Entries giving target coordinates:
================

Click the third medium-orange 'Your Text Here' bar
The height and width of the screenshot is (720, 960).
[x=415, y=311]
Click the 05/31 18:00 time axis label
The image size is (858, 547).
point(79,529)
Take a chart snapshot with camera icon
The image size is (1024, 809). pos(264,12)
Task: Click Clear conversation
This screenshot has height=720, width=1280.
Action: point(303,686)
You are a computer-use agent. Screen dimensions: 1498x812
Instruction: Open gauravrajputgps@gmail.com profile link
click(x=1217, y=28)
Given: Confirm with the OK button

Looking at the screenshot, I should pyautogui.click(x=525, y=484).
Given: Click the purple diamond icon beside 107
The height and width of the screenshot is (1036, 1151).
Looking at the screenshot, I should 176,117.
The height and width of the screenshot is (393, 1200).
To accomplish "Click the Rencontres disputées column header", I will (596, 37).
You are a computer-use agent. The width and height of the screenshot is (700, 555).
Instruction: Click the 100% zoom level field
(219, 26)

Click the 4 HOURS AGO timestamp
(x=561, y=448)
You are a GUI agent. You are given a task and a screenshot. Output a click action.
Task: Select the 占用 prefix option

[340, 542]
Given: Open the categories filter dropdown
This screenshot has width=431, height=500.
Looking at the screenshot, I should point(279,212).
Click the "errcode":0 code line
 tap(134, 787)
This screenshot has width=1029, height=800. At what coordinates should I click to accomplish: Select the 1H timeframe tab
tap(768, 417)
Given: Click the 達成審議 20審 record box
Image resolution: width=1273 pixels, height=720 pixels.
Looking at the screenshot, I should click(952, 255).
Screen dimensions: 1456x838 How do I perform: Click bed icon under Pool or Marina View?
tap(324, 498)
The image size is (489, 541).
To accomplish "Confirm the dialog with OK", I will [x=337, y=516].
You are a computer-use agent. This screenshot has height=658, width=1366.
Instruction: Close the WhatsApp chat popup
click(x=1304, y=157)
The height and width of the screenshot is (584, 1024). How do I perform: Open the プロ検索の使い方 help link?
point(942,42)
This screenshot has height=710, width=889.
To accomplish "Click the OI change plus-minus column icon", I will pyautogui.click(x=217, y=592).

================

Starting with the first line of the material and going on through the line with "Action: point(303,686)", copy out every line without any change, including both of those lines.

- **COMPLETE OUTPUT**
Click the third medium-orange 'Your Text Here' bar
The height and width of the screenshot is (720, 960).
[x=415, y=311]
Click the 05/31 18:00 time axis label
The image size is (858, 547).
point(79,529)
Take a chart snapshot with camera icon
The image size is (1024, 809). pos(264,12)
Task: Click Clear conversation
This screenshot has height=720, width=1280.
Action: point(303,686)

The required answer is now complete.